Продрог рассвет. В помещение залезал, проскальзывая сквозь щели, холод, казарменный храп становился жалобным. Некоторые просыпались и проклинали кочегарку и Большегородскую в ней, обещали, делая попытки провалиться в сон, сделать с ней нечто невероятное этим же вечером. Когда в казарме тепло уходило к пяти градусам, салаги с тоской поглядывали на шинели, аккуратно висевшие одна к другой вдоль стены, с грустью закутывались в свои байковые одеяла, ворочали глазами, полными мягкой зависти, в сторону стариков, сладко сопящих под тяжестью шинелей, накинутых поверх одеял. С ненавистью пенной косились на стариков, не накрывающих-ся шинелью: им можно, неписаный закон, а они, суки, не пользуются.

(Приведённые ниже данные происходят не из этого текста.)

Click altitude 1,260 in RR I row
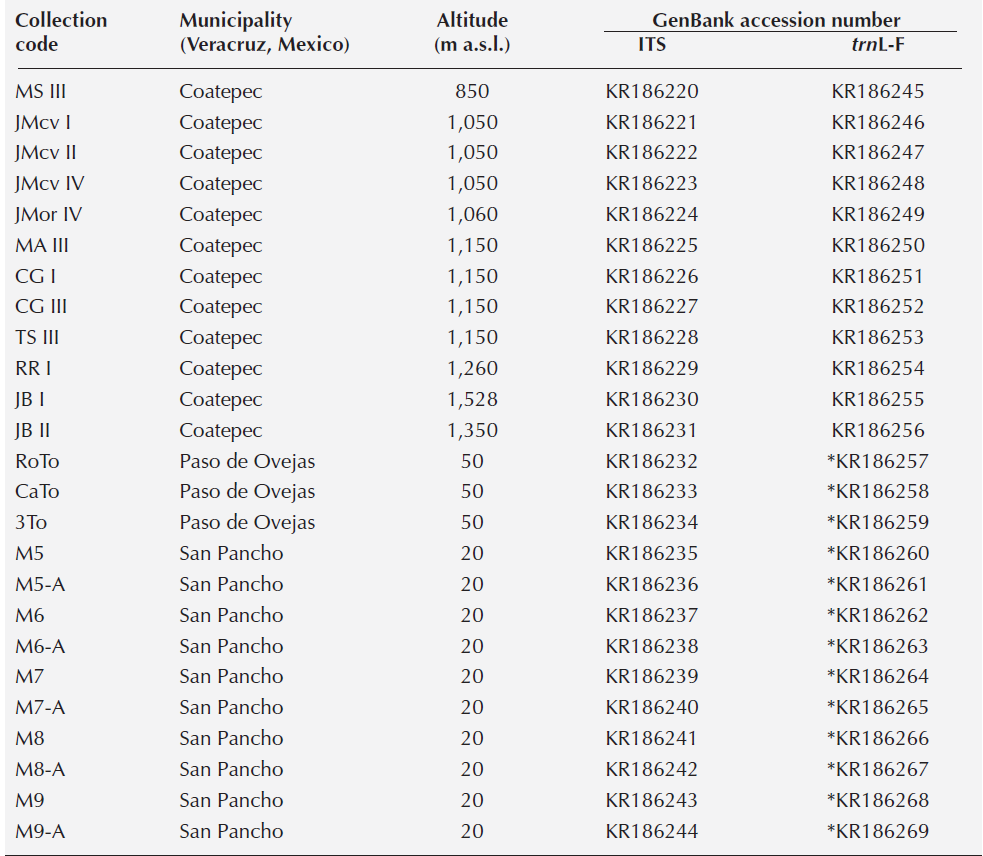983x856 pixels. tap(472, 369)
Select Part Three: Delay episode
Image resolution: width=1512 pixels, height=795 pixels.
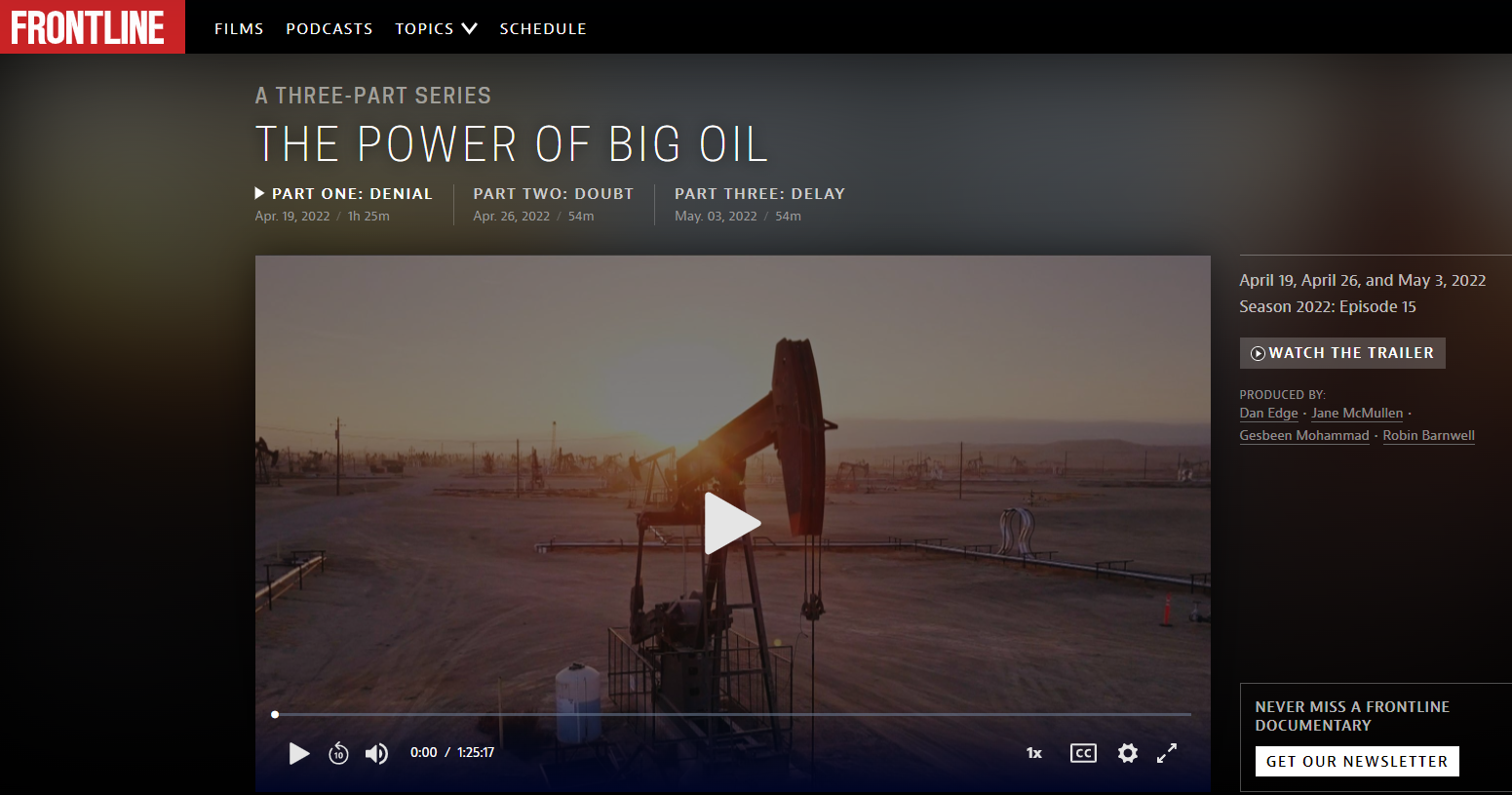coord(759,194)
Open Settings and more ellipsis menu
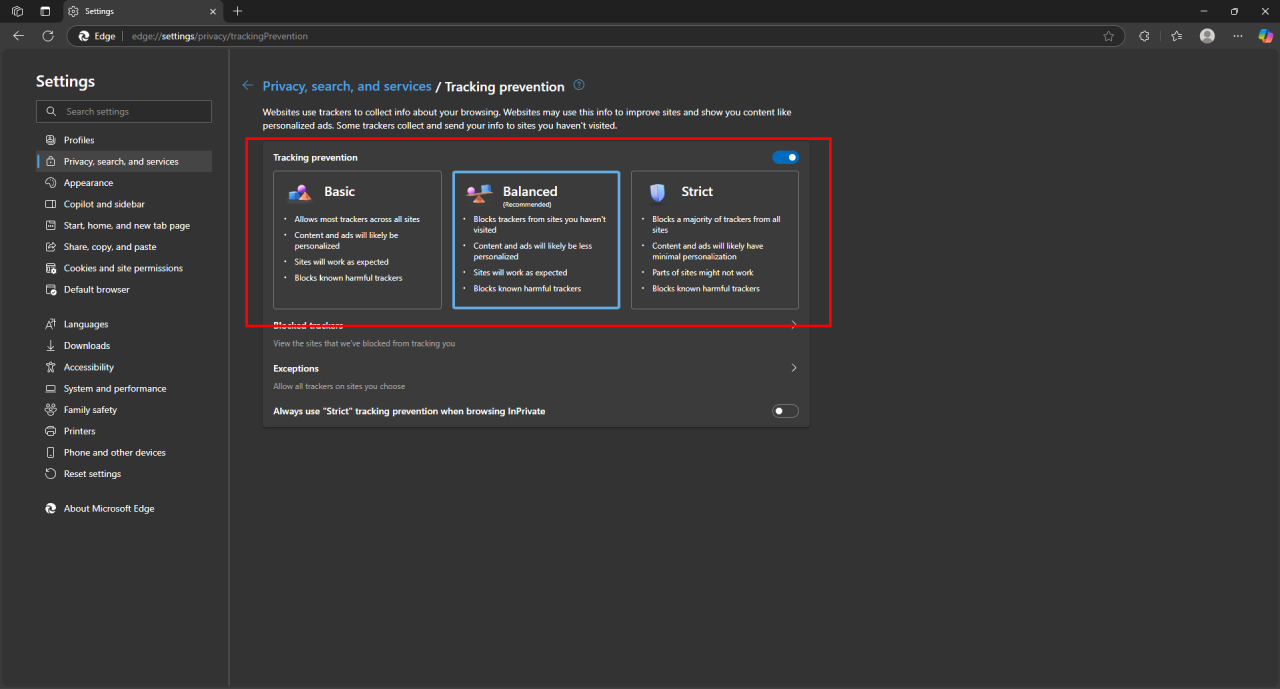This screenshot has width=1280, height=689. click(x=1238, y=36)
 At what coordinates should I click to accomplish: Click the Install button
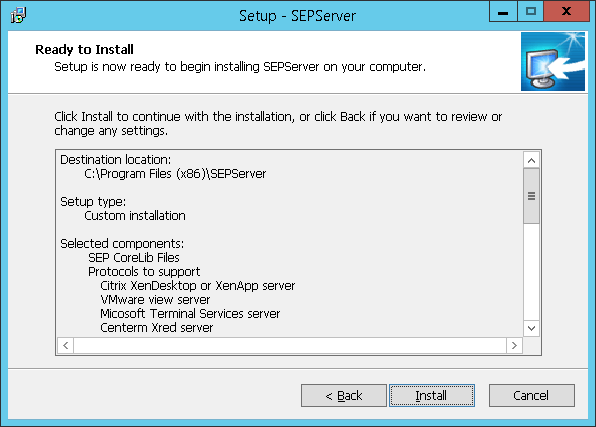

Утром, как бы соскучившись после отпуска, вышел на физзарядку. Колкий морозный ветер бодрил бегущее тело, врывался в открытый рот живительной силой. Я чувствовал себя мощным. После завтрака началась утренняя политинформация. Рота не была сонной, не ждала с нетерпе-нием конца политзанятий. В ребятах чувствовалась подтянутость и серьезность. К доске была приколота китайская карта, которая китайскими цветами говорила о том, что Китаю принадлежит часть Сибири, Казахстана и много других советских земель. Начальник политотдела полка Драгаев просто говорил о китайских притязаниях. Китай! Китай! Китайцы! Одно это слово невольно оскорбляло слух, вызывало злобу. Рота волновалась, слышались слова:

— Гады. Чего мы ждем!

— А что, правда ведь, что нужна дисциплина!

— Правильно командир говорит, нужно готовиться. Их-то, косоглазых, много.

— Добраться бы до них!

Сосредоточенная злоба была внутренним зрением, она играла глазами. В глубине зверя, мечущегося в клетке, живет незыблемое спокойствие. Это звериное спокойствие чувствовалось вокруг, оно было в каждом солдате около меня. Оно было и во мне. Был ли это инстинкт, который получил название «патриотизма», или чувство коллективного самосохранения, во всяком случае, до обеда и после него яростно чистились и приводились в порядок орудия, автоматы и прочее. Не нужны были приказы, окрики. Курили молча, с теплотой в голосе помогали друг другу советами. Старики в кратчайшее, не поддающееся учету время, стали просто старшими товарищами. Самоволки прекратились. В послеобеденный перекур говорили о старшем поколении, о его войне. Все считали, что горький опыт не прошел даром. Теперь "шапками закидаем" — у китайцев, а оружие — у нас. О зарезанных на посту ребятах вспоминали уже как-то без жалости и трепета. Вспоминали, как вспоминают о солдатах, погибших в бою. Вечером в солдатском клубе смотрели фильм о битве на Курской дуге. Плохой, кровавый, он был полон ужасов, смерти и преодоления страха. Обычно надоевшее, истасканное слово Родина вдруг вспыхнуло, как вспыхивает досягаемая месть.

Только начали ждать, как проорали тревогу. Вся Покровка захрипела моторами, застучала тысячами сапог. Завертелась быстрее земля под ногами, время жизни ускорило шаг. Чумной кружившейся голове казалось — визжит от восторга, трясется в трансе подыхающая на день луна. А нам что? Радость? Горе?.. Кто разберет…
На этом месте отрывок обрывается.